January 25, 2013

Cold snap and energy consumption


---- — Whenever we have a cold snap like the one that invaded our part of the world this week, I think of my fellow Canadians in Alberta, who supply the natural gas that fuels our furnace, whose blue flames heat the water that flows through pipes and radiators and heats our house.

I think of Gaz Metro, the company that distributes that Alberta gas throughout Quebec (and part of Vermont) and to which we will pay a significant chunk of our household income this winter.

I try not to think of who actually owns Gaz Metro because it gets very confusing, but it seems it’s mostly owned by my Quebec-administered pension plan. A minority owner is continental pipeline giant Enbridge.

I also think of the political situation in Quebec, where there seems to be a very great ambivalence about the province being potentially self-sufficient in natural gas and oil.

In fact, there’s a lot to think about when one looks at the energy situation of Quebec.

For starters, there is the recent revelation that the provincially owned electrical utility Hydro-Quebec (which used to be a major shareholder of Gas Metro) has what analysts say is a staggering surplus of power. Or rather, it is committed to pay for electricity generated by privately operated wind, bio-mass, natural-gas and water-power projects.

In one instance, according to a published report, Hydro-Quebec will pay a major natural-gas utility some $150 million this year to not operate its power plant between Quebec City and Montreal, and that will most likely be the case for another three years. This has been going on since 2008.
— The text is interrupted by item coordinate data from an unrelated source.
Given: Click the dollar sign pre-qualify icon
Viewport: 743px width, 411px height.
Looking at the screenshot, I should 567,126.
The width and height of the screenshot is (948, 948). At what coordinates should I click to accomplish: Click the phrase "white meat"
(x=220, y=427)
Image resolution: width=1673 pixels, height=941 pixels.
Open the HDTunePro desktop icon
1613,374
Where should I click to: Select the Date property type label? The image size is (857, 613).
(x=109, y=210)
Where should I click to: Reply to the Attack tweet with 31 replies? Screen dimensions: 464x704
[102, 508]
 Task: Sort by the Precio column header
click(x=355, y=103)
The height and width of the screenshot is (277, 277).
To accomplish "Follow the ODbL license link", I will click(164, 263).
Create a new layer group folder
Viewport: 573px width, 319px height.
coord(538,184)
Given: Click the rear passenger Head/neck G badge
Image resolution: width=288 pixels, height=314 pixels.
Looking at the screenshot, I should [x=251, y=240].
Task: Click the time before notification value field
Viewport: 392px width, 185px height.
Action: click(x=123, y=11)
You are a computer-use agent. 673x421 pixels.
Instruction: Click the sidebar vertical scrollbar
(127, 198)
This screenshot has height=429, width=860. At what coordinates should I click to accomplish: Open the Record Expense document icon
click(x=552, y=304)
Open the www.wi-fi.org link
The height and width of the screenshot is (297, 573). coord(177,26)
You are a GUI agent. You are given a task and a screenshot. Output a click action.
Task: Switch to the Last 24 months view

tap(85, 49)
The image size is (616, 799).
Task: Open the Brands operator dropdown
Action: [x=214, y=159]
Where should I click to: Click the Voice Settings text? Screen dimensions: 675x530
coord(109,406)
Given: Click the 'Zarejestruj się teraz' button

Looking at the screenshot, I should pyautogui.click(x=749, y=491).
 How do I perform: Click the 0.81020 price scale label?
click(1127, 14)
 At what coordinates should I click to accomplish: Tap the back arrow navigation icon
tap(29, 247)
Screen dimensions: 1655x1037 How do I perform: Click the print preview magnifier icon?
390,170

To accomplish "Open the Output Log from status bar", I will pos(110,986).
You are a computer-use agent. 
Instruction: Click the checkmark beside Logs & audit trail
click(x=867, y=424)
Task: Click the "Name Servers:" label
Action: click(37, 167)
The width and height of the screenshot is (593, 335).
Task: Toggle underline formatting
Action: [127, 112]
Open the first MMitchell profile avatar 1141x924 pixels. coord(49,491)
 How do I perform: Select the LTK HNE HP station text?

In another case cited in the same report, Hydro-Quebec is on the hook for a hefty loss in its resale of wind power generated by several private operators. One example shows HQ paying nearly 12 cents per kw/hour for juice that it sells for 7 cents.

All in all, the report, based on the research of a noted energy analyst, projects Hydro-Quebec may need to pay some $4.5 billion over the next seven years to cover the surplus power it is committed to buy. And there are still many more energy projects in the planning stages or coming on line in the coming years, which were launched on the basis of HQ’s commitment to purchase the power produced.

This abundance of power at the command of Hydro-Quebec perhaps helps explain, in part, a couple of other energy policy decisions made in the past few months by the new Parti Quebecois government.

Last month, the province’s one and only nuclear power plant stopped generating power, the fulfillment of a PQ election campaign promise. The process of “decommissioning” and dismantling the 29-year-old Gentilly 2 facility is expected to take more than 50 years and cost an estimated $1.8 billion. Refurbishing the plant, according to government figures, would have cost more than twice that.

Then there is the relatively nascent oil and gas industry in Quebec. One of the initial acts of the PQ when it came to power in the fall was to slap an indefinite moratorium on development of the province’s potentially enormous shale-gas resources.

The natural resources minister who imposed the fracking freeze is Martine Ouellet, a former engineer with Hydro Quebec with strong credentials as an environmentalist but someone who also knows her way around the boardroom.

Ironically, the moratorium riled former PQ Premier Lucien Bouchard, now an oil and gas industry lobbyist. It also provoked a U.S. energy company doing exploration in Quebec to launch court action, claiming the moratorium violates NAFTA rules.

So, for the foreseeable future at least, it seems we’ll still have our friends in Alberta to thank for keeping our house warm during the winter deep freeze. And the longer the freeze lasts, generating what we’ve been told is record consumption in a province where two-thirds of homes are heated with electricity, the less of a surplus Hydro Quebec will have.

But, to paraphrase critics, hell may freeze over before that surplus is burned off.